◆ **Exercise requirements**
Which of the lines below mention the word "computer"? Pull each one out.

══ Record extracts ══

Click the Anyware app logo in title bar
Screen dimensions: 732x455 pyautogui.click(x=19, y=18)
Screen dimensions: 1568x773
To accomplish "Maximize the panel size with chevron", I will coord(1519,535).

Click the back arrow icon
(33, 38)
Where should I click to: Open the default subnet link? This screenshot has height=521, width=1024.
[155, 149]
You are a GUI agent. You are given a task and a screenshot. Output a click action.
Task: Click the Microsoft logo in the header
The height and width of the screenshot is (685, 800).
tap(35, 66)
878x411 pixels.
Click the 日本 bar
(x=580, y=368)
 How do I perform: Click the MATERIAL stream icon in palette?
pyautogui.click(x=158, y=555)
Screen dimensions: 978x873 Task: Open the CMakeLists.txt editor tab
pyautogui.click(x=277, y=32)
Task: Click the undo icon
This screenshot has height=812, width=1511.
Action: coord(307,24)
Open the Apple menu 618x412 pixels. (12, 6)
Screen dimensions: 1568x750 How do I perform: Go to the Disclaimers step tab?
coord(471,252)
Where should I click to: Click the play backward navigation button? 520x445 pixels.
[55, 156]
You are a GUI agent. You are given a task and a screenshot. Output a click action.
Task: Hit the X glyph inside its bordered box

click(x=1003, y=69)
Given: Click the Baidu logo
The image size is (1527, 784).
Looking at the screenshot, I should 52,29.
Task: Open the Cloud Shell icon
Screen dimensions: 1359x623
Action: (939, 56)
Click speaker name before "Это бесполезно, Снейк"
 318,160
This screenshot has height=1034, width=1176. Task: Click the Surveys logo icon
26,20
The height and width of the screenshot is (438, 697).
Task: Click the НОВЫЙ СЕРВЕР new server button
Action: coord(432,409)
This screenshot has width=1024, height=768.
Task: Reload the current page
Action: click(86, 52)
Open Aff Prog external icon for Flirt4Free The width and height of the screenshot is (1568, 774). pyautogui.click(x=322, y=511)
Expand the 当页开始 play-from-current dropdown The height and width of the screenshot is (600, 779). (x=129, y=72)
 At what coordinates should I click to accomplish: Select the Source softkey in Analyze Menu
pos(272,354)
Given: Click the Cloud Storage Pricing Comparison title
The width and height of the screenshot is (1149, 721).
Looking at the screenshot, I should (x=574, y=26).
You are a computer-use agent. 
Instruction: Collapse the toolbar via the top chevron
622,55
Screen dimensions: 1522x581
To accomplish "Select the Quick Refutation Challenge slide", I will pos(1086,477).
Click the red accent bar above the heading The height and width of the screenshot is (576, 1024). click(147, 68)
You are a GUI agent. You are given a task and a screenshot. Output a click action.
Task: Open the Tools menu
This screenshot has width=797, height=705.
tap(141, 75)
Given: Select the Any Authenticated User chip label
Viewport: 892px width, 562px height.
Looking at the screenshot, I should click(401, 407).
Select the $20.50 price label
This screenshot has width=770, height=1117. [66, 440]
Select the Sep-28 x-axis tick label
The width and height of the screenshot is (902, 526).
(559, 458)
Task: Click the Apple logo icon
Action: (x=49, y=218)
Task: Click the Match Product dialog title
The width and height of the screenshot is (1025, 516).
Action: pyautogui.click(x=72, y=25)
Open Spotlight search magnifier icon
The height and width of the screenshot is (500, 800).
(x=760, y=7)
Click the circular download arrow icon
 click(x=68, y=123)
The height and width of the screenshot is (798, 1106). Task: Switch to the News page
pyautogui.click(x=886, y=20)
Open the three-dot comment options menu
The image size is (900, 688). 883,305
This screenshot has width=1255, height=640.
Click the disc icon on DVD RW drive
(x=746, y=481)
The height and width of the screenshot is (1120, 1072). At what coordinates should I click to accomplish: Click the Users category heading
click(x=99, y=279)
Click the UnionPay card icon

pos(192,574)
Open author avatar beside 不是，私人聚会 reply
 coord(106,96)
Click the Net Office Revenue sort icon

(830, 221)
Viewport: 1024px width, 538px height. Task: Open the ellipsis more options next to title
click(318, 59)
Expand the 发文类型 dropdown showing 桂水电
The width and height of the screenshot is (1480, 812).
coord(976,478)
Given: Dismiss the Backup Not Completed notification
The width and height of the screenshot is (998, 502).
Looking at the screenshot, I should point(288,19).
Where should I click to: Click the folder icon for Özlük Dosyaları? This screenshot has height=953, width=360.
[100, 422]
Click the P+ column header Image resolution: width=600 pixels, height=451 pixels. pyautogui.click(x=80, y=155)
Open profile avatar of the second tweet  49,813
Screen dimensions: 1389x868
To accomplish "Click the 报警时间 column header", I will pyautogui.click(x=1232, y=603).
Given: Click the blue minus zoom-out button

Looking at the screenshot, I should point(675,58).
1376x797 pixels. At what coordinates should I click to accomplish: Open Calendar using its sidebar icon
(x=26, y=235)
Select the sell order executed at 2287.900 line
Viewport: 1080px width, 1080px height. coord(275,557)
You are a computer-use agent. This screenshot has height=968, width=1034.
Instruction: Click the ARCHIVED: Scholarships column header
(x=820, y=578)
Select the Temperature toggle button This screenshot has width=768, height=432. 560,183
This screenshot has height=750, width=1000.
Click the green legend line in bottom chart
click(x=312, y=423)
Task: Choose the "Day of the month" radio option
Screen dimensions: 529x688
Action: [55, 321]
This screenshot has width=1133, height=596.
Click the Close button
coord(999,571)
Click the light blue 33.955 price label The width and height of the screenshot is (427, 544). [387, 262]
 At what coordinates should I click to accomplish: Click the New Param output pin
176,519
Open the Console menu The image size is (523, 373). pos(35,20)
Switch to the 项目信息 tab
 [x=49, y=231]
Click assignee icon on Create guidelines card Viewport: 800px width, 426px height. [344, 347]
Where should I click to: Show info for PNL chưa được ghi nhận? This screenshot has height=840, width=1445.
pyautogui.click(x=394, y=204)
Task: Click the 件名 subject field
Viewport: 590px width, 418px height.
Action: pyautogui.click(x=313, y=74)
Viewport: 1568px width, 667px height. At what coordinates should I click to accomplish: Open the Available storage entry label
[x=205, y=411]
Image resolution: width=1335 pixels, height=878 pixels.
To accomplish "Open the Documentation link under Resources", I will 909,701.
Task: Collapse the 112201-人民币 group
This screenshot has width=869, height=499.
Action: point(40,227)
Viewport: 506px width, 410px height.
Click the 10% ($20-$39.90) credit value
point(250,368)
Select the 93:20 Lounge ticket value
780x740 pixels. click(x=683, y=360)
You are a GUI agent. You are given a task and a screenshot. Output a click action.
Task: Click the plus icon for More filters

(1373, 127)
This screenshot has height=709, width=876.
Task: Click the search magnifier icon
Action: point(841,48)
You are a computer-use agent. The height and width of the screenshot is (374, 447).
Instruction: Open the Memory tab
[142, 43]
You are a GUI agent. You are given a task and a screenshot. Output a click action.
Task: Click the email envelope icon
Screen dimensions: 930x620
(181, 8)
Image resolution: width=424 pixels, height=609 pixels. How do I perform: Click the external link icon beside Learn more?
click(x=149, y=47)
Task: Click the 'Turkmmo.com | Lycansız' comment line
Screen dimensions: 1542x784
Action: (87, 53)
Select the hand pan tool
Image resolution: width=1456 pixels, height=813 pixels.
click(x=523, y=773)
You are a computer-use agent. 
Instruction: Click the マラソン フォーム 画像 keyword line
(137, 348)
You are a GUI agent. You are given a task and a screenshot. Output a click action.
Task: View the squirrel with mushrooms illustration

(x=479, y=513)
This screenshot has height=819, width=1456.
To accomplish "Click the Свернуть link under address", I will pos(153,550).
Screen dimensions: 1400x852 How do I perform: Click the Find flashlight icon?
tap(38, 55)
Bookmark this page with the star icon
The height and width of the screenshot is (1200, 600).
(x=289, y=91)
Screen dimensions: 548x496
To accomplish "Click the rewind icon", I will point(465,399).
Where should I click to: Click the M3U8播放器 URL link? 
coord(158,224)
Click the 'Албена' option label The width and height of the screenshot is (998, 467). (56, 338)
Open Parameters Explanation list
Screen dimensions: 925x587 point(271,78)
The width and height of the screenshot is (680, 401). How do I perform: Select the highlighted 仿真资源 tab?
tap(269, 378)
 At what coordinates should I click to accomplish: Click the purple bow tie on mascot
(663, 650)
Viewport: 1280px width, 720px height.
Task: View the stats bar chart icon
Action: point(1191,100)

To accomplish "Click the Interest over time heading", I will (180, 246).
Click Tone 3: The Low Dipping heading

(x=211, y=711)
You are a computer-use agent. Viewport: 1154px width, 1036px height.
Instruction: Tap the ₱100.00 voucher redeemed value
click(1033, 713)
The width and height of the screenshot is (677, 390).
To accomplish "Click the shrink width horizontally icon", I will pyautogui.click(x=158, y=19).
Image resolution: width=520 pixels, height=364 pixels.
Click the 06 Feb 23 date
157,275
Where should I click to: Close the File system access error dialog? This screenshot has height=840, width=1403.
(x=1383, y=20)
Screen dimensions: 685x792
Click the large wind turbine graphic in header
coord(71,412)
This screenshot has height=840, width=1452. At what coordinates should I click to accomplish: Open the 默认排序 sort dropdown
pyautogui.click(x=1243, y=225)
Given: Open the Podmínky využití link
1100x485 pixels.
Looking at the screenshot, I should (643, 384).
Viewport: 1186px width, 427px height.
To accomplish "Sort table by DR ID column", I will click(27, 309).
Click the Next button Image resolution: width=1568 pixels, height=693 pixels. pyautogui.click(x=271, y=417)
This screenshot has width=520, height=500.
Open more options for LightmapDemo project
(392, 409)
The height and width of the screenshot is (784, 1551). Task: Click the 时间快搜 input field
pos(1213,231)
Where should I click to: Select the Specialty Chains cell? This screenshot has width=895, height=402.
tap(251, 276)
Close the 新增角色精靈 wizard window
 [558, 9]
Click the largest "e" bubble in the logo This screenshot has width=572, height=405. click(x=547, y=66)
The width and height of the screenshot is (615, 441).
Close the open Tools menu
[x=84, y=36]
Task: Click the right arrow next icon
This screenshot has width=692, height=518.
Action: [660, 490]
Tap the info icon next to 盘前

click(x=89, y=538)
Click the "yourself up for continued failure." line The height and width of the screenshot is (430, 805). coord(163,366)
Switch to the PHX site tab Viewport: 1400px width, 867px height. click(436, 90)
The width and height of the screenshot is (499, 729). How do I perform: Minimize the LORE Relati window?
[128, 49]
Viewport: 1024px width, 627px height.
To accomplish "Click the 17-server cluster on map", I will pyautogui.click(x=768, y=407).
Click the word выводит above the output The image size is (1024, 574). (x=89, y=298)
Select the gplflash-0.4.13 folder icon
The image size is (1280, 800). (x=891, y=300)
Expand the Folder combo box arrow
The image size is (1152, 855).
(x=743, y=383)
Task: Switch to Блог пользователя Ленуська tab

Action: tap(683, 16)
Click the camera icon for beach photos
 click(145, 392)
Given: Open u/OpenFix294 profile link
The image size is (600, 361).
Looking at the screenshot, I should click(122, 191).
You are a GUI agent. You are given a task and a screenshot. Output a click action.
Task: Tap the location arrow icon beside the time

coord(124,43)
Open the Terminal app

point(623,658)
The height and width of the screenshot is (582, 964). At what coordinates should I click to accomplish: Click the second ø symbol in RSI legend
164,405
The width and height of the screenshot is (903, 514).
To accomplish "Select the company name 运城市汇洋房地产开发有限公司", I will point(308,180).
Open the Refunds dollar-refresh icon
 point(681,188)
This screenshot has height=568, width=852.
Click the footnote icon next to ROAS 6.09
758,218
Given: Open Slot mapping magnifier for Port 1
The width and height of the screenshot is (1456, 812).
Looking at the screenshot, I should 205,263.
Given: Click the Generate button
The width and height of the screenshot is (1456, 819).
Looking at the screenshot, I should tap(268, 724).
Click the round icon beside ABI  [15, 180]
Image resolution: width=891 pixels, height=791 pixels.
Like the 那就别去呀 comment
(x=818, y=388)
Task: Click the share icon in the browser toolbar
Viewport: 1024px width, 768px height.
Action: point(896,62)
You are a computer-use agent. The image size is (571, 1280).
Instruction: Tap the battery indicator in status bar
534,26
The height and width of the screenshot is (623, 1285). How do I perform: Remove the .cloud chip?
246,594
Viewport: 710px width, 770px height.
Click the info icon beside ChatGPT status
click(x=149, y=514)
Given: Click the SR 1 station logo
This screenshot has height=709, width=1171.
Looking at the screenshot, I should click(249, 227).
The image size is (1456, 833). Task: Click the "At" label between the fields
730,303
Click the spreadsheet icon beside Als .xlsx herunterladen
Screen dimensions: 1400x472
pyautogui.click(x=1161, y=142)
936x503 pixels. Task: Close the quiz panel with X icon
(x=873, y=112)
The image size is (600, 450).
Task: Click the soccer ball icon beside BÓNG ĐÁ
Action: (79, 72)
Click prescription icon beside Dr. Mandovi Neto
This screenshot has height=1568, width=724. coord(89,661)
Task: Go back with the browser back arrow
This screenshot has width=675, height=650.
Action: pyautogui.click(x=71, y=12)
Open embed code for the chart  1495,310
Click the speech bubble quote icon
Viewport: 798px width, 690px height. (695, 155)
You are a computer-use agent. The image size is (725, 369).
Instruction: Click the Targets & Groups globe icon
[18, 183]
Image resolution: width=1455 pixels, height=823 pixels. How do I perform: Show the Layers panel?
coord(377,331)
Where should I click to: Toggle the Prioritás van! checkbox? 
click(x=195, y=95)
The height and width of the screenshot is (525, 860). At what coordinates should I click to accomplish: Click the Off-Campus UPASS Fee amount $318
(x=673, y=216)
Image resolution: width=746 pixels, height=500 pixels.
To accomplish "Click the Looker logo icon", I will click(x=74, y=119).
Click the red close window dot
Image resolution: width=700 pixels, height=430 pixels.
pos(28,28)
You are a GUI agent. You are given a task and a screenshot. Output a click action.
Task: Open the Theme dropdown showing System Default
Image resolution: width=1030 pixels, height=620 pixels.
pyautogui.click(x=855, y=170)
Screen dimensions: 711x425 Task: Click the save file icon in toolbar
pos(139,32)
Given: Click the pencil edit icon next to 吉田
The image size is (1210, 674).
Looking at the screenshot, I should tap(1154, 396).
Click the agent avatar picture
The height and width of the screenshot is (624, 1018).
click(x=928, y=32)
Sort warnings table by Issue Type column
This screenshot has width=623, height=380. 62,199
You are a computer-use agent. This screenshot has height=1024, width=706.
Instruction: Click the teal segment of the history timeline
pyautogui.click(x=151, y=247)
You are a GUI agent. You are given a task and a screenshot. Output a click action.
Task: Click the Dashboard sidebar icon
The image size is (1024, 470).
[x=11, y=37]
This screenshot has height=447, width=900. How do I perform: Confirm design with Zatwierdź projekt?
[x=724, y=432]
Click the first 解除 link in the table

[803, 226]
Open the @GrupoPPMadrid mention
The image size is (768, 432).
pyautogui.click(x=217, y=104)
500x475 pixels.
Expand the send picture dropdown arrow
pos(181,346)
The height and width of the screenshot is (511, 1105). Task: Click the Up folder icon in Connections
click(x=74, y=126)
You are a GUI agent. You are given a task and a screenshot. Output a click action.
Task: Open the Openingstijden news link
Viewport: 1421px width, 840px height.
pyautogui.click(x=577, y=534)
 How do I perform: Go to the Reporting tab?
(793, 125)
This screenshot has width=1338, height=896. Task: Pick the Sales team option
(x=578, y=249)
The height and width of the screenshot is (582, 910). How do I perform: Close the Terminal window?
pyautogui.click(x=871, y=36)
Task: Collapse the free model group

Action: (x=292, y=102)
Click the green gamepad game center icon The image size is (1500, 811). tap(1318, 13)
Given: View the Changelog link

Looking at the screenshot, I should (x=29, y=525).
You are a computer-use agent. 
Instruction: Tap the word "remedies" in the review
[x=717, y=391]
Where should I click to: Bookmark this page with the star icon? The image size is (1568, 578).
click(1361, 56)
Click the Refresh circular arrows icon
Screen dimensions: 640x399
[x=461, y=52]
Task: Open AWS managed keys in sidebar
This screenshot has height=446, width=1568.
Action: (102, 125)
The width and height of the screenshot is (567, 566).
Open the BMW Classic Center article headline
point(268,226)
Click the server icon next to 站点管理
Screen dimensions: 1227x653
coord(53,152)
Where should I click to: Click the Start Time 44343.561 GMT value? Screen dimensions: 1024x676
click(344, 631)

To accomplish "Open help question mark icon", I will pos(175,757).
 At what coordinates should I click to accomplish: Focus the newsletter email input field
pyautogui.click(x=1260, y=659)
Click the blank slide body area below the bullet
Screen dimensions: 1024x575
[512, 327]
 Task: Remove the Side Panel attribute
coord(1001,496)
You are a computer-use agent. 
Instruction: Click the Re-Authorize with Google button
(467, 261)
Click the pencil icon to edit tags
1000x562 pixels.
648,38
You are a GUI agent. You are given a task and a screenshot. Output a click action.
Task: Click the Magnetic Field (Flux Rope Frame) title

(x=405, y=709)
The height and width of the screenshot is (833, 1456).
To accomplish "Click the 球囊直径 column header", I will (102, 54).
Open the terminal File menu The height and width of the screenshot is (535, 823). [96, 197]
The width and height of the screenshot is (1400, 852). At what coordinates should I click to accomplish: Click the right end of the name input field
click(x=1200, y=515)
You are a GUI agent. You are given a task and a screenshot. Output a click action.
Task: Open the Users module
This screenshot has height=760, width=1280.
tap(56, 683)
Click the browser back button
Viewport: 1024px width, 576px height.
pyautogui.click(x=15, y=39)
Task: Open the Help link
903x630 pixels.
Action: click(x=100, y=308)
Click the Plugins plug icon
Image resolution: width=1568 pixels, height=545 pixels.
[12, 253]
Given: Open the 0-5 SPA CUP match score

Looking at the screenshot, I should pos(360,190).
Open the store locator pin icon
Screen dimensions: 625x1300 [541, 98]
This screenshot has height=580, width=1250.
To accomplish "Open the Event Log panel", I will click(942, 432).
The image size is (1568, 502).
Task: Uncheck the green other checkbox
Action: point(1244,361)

═══

◆ **Output of the task**
You are a computer-use agent. 
You are a computer-use agent. This screenshot has height=968, width=1034.
You are a computer-use agent. The height and width of the screenshot is (374, 447).
You are a computer-use agent. 
You are a computer-use agent. Viewport: 1154px width, 1036px height.
You are a computer-use agent. The image size is (571, 1280).
You are a computer-use agent. The image size is (725, 369).
You are a computer-use agent. This screenshot has height=1024, width=706.
You are a computer-use agent. 
You are a computer-use agent. 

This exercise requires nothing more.